Postoperative complications represent one of the main concerns related to extended surgical resections. Our analysis shows comparable results between the two groups (21.4% of S-I/II patients vs 16.7% of S-III patients, p = 0.788), in line with literature data resulting from meta-analysis, ranging from median values of 19.4% to 21.4% [38].

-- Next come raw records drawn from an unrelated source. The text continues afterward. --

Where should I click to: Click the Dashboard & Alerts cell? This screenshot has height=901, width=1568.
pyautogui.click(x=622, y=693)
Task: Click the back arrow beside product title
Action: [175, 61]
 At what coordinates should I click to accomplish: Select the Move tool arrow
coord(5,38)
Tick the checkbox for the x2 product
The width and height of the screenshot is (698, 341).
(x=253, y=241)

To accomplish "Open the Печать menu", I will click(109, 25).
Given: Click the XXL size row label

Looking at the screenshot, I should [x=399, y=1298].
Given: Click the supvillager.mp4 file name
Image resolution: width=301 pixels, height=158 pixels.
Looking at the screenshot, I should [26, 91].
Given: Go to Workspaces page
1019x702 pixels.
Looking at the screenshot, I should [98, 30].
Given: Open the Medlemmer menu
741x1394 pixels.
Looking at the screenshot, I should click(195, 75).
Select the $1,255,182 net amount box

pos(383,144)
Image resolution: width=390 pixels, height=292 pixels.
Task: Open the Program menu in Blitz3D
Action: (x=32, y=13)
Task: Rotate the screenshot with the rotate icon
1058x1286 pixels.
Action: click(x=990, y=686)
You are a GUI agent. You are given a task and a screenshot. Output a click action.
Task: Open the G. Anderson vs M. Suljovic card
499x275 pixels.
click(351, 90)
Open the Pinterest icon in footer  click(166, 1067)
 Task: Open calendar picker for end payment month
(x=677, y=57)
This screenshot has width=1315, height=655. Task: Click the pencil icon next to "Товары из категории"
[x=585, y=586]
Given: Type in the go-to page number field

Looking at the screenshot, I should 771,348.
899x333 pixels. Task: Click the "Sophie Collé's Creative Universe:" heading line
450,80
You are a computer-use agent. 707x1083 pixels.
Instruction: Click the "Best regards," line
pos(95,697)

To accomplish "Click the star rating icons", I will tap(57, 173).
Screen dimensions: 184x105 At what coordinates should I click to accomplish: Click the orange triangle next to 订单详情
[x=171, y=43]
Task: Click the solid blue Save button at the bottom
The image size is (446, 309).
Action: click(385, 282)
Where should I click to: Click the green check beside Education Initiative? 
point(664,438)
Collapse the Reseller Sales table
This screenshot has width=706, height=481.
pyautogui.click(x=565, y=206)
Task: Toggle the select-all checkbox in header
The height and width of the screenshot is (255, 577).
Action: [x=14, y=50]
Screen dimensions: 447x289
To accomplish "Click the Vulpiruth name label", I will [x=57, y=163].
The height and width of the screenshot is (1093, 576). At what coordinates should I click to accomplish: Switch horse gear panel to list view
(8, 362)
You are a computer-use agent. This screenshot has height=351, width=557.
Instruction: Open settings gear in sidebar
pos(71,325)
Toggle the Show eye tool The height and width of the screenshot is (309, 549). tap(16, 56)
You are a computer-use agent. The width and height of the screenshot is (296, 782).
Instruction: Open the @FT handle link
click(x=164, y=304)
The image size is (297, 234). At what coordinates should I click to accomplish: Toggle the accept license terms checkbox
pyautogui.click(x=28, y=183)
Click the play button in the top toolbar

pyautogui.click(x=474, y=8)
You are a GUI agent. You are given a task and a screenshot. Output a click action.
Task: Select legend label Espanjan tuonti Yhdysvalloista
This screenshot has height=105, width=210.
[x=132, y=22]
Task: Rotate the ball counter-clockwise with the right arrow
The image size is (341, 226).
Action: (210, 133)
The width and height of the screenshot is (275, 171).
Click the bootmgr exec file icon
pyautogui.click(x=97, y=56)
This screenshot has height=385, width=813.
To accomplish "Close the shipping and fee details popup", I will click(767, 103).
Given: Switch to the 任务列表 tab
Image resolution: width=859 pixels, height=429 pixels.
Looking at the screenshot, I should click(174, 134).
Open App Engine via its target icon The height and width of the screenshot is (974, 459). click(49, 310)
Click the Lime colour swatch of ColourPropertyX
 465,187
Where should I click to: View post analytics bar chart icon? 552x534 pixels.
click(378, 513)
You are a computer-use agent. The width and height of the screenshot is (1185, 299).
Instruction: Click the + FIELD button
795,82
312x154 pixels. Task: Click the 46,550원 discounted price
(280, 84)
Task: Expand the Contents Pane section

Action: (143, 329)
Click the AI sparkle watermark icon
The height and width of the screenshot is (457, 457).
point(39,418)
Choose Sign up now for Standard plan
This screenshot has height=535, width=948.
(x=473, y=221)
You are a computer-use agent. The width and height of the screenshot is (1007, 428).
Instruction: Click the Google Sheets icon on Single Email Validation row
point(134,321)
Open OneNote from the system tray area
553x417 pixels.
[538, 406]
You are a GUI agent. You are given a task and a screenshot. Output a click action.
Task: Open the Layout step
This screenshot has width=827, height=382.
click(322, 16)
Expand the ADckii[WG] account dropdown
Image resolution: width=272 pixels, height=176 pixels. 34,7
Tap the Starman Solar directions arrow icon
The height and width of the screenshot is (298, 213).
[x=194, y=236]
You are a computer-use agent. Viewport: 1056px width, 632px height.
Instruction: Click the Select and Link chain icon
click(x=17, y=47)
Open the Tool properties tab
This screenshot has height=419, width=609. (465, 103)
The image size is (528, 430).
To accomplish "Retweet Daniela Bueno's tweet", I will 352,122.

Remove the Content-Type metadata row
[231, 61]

Lastly, we made the effort to try to identify potential risk factors for disease locoregional recurrence, though with the limitation of the relatively small sample size dimension. After univariable analysis, hyperfunctioning lesions were related to locoregional recurrence (p = 0.006; Odds Ratio 11.7 – Interval of Confidence 95%: 2–66.4), in line with literature reports on their association with increased biological aggressiveness [4]. Administration of adjuvant cytotoxic treatments also significantly related to disease locoregional recurrence (p = 0.011; Odds Ratio 8.5 – Interval of Confidence 95%: 1.7–42.8). Such evidence is not surprising, though apparently paradoxical, as it should be explained by the correct identification of preoperative suspicious lesion’s features of those patients who could have benefit adjuvant treatment the most, despite its aforementioned limited efficacy. In this view, adjuvant therapy should be considered as a predictor factor rather than a risk factor for locoregional disease recurrence. These considerations may also explain the higher rate of distant disease recurrence in S-III patients’ group, as a results of increased biological aggressiveness and unresponsiveness to systemic treatments.

The main limitations of the study are due its monocentric and retrospective nature over a long period involving a relative limited number of patients. However, this aspect should be correlated to the rarity of the disease. On the other hand, the strength of our results relies on the high-volume experience of our referral center, with a case volume of 90 adrenalectomies per year, and the multidisciplinary management of the disease. The role of the high volume of the center has been underlined by different societies consensus and recommendations [9, 16, 19, 29]. In this context, more than ten years ago, we reported one of the preliminary experiences in literature concerning the correlation between center’s volume and oncological outcomes [18]. These results have also been reported in larger retrospective series from MD Anderson Cancer Centre and in a Dutch series, with longer OS for S-I/III patients [31, 32, 42, 43].

Moreover, as far as we know, our reported experience represents the first study which compares oncological outcomes of S-III patients, treated with extended surgical resections, with S-I/II patients.

In conclusion, despite the limitations of the lacking effectiveness of systemic treatment in the adjuvant setting, R0 surgical resection seems to relate to improved oncological outcomes of locally advanced ACC.

However, further studies with larger sample size are still necessary to draw definitive conclusions.